-- begin Reading passage --
Ties that bind
FOR SEVERAL years now I’ve pushed for greater awareness of our Southeast Asian region, especially after reading the results of a survey conducted by political science professor Jaime Naval of the University of the Philippines where he found very low levels, among Filipino students, of knowledge about Southeast Asian countries.
I will admit, though, that I’ve had my reservations about the Association of Southeast Asian Nations, sharing a widespread misconception that Asean was set up by the Americans to keep their influence going in the region.
I’ve changed that perception over the last two years, after talking with Ambassador Rodolfo Severino Jr., a former secretary general of Asean, and Ambassador Delia Albert, who, as a young assistant to then Foreign Secretary Narciso Ramos, saw the establishment of Asean. Through the years, as a member of the diplomatic corps, she saw how Asean evolved.
-- end Reading passage --
-- begin Data provided --
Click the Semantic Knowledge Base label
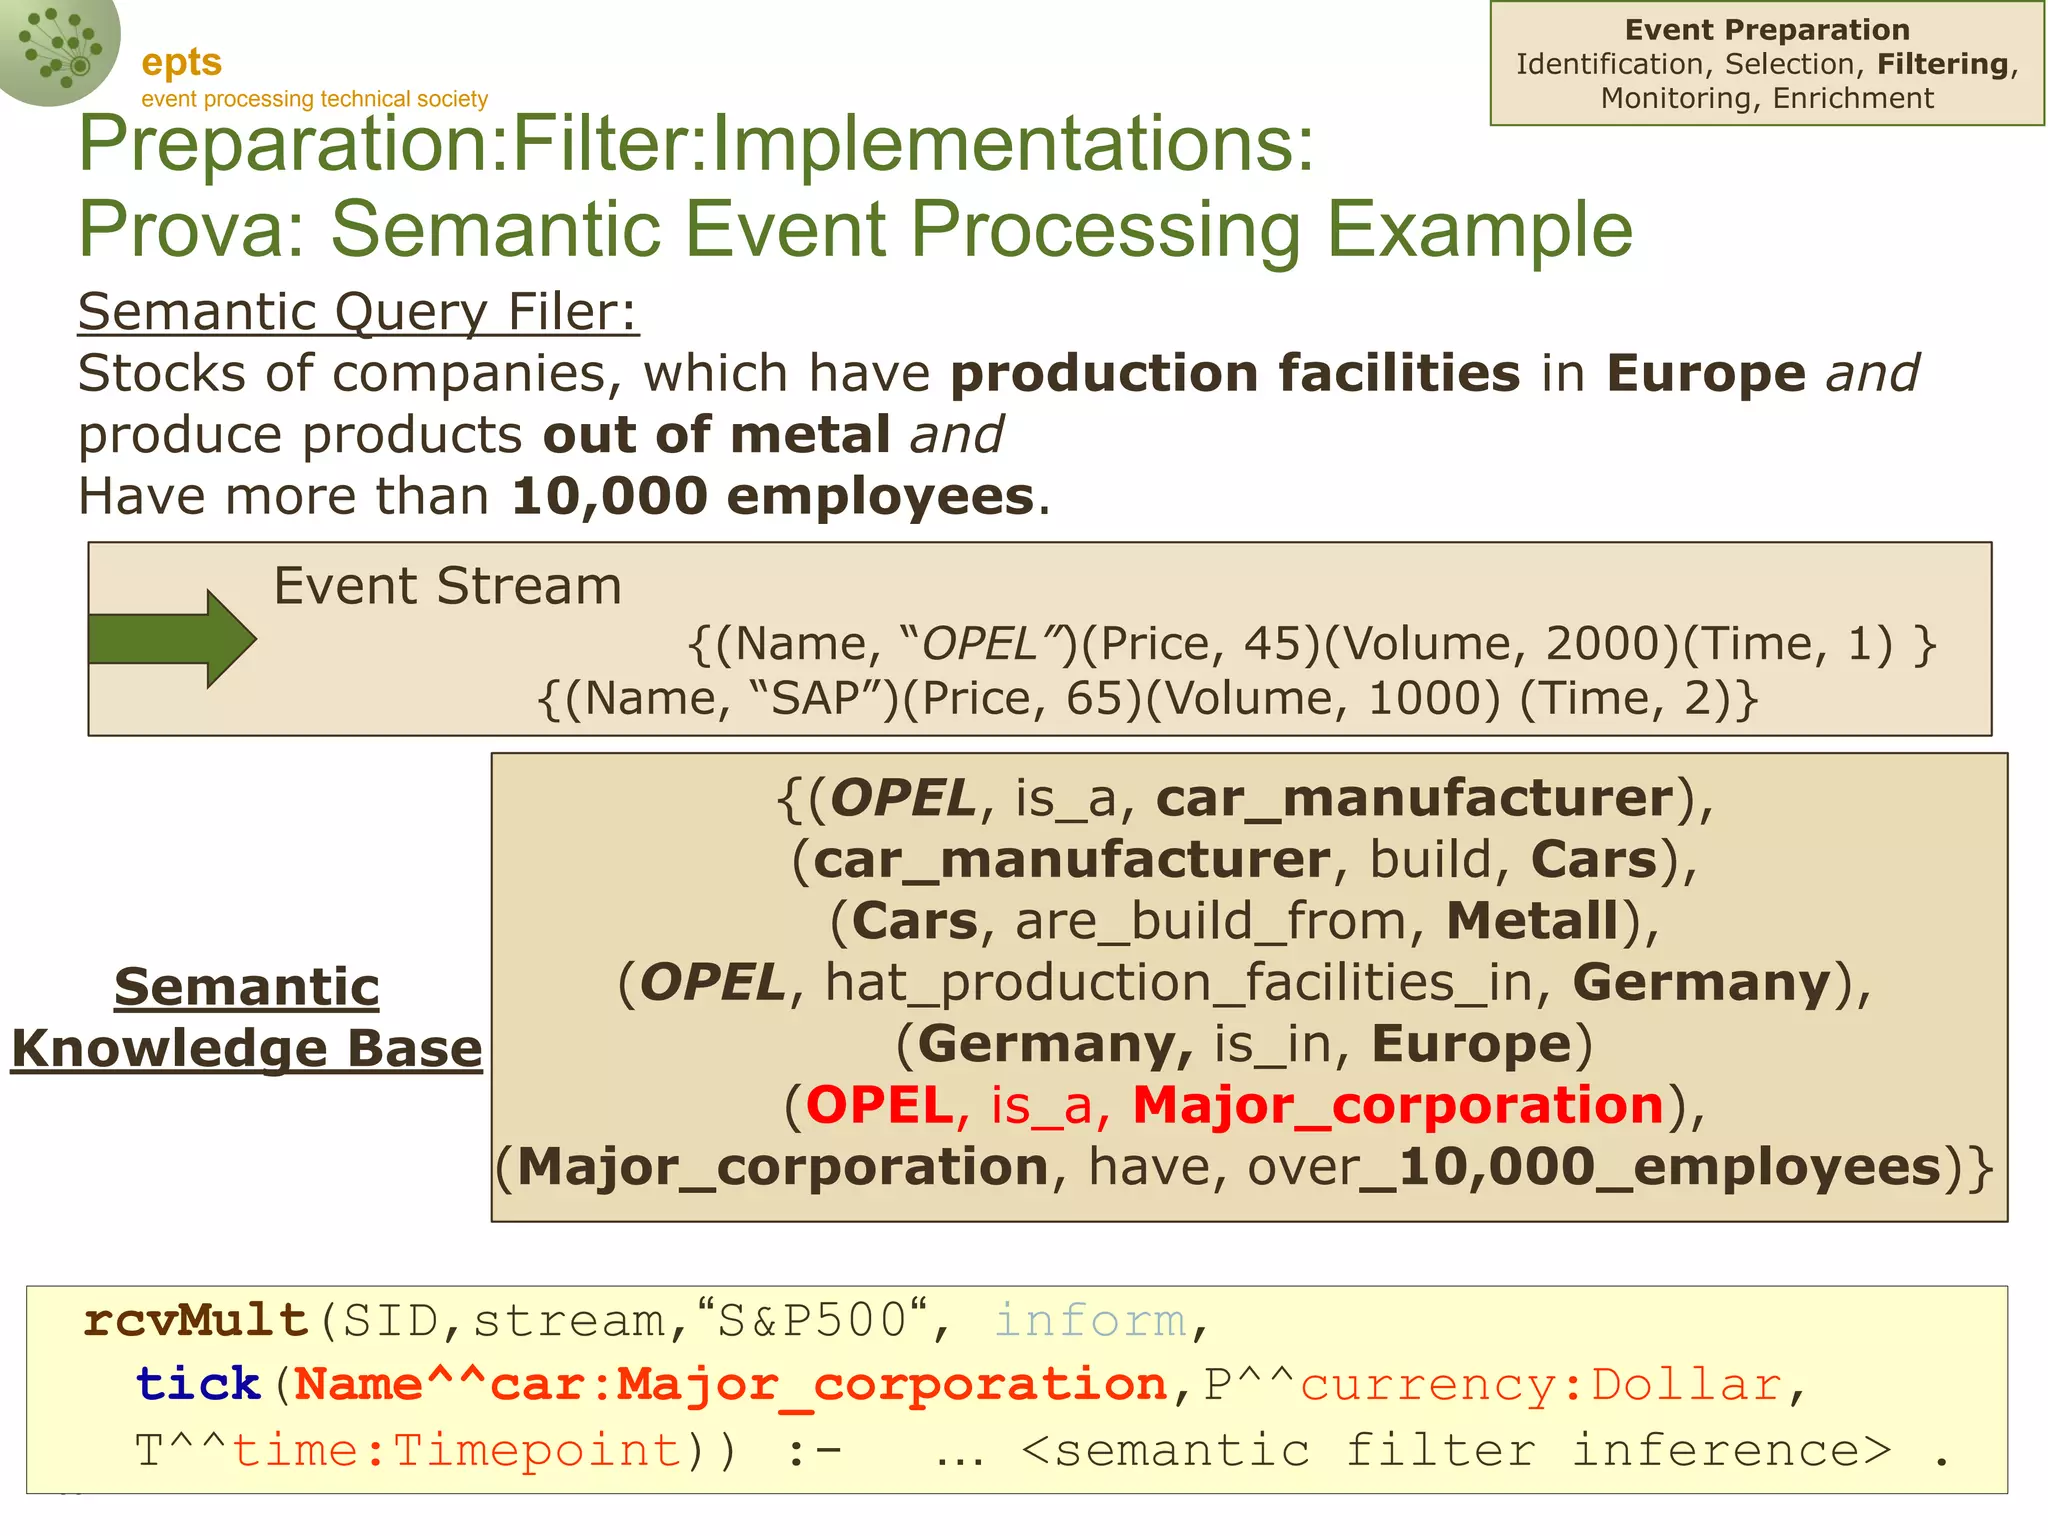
-- end Data provided --
• **Task instructions**
[a] In the text about Asean, who conducted the survey on Filipino students' knowledge of Southeast Asian countries?
[b] Echo the stretch of the text about Asean from "I will admit, though, that" through "in the region.".
Rely only on the text about Asean, not on the data.

• **Correct answers**
[a] Jaime Naval, a political science professor at the University of the Philippines, conducted it.

[b]
I will admit, though, that I’ve had my reservations about the Association of Southeast Asian Nations, sharing a widespread misconception that Asean was set up by the Americans to keep their influence going in the region.